文|张博

  她/他每天拎着猫粮和清水出门,知道哪只猫做过绝育,哪只受过伤,哪只一到冬天就会缩进楼道口。这样的身影,在中国很多城市小区并不陌生。流浪狗的处境也类似——最早注意到它们挨饿、生病、受惊的,往往是附近某个具体的居民;最先出钱送医、联系绝育、清理现场的,也常常是这些民间照料者。

  但一旦发生邻里纠纷、投诉、惊扰甚至伤人风险,最容易被找到、被投诉、被劝阻乃至被处罚的,往往也是同一个人。

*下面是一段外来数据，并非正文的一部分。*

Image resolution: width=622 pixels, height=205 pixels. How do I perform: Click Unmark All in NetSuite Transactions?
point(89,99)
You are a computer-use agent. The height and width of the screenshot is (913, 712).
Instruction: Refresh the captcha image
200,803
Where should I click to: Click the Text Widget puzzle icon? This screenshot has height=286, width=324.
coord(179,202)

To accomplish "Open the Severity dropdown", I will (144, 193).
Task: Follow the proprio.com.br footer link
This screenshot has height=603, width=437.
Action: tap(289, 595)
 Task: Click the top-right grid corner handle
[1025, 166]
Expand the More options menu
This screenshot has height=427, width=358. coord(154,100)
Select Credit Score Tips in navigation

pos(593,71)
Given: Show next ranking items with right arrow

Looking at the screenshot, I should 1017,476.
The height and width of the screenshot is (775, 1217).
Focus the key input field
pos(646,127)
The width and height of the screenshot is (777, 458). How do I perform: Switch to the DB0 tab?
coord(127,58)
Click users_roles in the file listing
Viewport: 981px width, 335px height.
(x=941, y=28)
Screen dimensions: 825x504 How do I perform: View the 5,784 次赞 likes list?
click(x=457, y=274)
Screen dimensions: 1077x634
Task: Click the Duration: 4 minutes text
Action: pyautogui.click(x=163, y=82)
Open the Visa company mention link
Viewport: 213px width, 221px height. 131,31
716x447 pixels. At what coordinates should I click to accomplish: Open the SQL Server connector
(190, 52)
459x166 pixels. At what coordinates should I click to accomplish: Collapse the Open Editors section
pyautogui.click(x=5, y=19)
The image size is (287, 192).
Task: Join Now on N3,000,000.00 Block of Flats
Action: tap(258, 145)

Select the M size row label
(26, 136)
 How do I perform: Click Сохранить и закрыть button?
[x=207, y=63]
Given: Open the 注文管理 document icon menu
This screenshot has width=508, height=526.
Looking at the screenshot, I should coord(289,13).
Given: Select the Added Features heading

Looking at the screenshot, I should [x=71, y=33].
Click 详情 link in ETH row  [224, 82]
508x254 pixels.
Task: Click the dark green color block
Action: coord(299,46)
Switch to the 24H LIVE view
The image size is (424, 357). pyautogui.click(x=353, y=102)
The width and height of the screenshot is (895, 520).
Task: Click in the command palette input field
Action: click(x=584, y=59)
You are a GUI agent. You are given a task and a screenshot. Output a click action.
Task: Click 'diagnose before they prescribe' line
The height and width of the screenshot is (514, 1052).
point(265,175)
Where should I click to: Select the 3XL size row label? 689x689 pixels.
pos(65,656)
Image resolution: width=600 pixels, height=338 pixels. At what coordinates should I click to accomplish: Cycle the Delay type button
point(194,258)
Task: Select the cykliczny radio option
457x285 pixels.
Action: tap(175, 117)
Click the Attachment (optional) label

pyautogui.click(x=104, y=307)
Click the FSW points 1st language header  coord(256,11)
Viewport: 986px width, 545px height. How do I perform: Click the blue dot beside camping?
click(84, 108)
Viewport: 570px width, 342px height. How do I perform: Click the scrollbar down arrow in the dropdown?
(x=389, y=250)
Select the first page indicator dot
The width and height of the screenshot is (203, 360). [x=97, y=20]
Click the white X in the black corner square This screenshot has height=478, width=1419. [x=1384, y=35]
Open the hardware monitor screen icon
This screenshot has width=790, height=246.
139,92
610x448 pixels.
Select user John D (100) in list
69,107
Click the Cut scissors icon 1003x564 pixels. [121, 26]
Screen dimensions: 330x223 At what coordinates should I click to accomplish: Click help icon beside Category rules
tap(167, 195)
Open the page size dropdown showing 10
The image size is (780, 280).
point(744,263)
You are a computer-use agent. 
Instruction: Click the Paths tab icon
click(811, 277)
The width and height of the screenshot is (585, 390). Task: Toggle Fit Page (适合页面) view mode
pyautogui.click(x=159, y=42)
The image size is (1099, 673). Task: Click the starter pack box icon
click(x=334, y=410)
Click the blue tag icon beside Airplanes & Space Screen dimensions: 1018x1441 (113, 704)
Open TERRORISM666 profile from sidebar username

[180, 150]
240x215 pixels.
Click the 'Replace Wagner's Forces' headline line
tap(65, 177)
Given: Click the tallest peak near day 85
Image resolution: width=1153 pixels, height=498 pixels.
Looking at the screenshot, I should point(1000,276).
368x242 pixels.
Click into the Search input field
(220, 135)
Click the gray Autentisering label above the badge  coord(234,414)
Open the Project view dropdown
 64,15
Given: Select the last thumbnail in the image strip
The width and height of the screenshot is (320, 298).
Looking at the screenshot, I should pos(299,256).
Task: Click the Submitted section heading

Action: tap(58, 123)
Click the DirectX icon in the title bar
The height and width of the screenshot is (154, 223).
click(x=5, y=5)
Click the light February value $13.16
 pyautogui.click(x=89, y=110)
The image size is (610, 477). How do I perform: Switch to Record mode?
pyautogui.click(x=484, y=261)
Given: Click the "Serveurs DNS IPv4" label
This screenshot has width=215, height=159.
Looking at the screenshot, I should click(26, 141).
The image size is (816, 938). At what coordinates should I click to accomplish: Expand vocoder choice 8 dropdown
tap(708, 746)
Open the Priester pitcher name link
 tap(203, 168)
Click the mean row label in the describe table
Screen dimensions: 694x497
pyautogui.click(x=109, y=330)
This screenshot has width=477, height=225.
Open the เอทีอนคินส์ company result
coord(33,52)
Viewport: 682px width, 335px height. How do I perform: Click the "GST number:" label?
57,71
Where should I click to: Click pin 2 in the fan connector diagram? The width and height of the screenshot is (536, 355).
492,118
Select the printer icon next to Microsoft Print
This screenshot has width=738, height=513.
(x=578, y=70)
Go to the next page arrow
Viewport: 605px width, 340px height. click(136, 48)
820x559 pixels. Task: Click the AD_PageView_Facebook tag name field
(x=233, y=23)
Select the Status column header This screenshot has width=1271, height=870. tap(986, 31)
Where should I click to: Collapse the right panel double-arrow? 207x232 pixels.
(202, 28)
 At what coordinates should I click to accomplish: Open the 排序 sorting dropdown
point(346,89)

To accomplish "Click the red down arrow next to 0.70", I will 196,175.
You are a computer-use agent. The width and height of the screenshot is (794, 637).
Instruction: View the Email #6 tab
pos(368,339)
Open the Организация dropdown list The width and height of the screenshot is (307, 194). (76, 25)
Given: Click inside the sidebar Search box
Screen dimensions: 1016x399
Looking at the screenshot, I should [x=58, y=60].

  2026年1月1日起施行的新修订《治安管理处罚法》第89条,把“饲养动物干扰他人正常生活”“放任动物恐吓他人”“未对动物采取安全措施致使动物伤害他人”等情形纳入处罚范围,并对出售、饲养烈性犬等危险动物设置更严格责任。这些规定的现实针对性并不难理解:规范养宠,遏制扰民、恐吓和伤人风险,本就是现代城市治理的必要内容。但是,当动物并非有明确主人的家庭宠物,而是长期游荡于公共空间的流浪动物时,法律进入基层治理现场后,必须回答一个更细的问题:长期投喂、救助、送医,是否等同于法律意义上的饲养或管理?如果不加区分,最容易被找到的人,就可能最先成为责任人。